**TASK DETAILS**
Records follow. Select each line holding "Given".

---

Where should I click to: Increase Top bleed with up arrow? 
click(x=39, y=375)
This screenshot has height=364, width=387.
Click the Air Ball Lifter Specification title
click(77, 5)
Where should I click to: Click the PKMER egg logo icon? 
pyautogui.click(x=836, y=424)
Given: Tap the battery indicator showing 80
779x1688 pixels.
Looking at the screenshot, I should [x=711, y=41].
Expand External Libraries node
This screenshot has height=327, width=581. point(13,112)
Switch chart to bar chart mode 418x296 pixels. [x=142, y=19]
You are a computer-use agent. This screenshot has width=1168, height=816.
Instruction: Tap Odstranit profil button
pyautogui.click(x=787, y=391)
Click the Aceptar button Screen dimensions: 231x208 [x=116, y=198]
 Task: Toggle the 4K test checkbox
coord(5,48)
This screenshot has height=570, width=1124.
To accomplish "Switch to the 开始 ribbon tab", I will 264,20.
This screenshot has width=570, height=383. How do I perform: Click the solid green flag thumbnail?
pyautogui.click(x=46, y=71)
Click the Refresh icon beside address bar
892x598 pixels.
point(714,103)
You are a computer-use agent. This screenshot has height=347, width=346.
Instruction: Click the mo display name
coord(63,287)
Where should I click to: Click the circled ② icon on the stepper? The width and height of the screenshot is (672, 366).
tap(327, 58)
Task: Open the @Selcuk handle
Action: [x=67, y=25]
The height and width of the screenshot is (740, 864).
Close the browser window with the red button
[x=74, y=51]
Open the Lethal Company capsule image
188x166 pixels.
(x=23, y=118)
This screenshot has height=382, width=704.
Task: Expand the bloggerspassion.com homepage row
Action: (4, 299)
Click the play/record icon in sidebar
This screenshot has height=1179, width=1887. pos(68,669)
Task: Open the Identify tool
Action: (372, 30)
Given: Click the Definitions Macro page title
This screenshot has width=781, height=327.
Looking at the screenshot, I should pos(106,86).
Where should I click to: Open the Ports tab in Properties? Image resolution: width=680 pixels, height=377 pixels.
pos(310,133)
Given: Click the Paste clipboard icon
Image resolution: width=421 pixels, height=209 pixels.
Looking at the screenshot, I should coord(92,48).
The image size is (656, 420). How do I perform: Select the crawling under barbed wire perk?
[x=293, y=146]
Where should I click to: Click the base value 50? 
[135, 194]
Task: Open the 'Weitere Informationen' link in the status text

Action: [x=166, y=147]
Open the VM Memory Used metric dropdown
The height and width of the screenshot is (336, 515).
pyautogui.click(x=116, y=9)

---

**SOLUTION TO THIS PROBLEM**
Given: Tap the battery indicator showing 80
Given: Click the Definitions Macro page title
Given: Click the Paste clipboard icon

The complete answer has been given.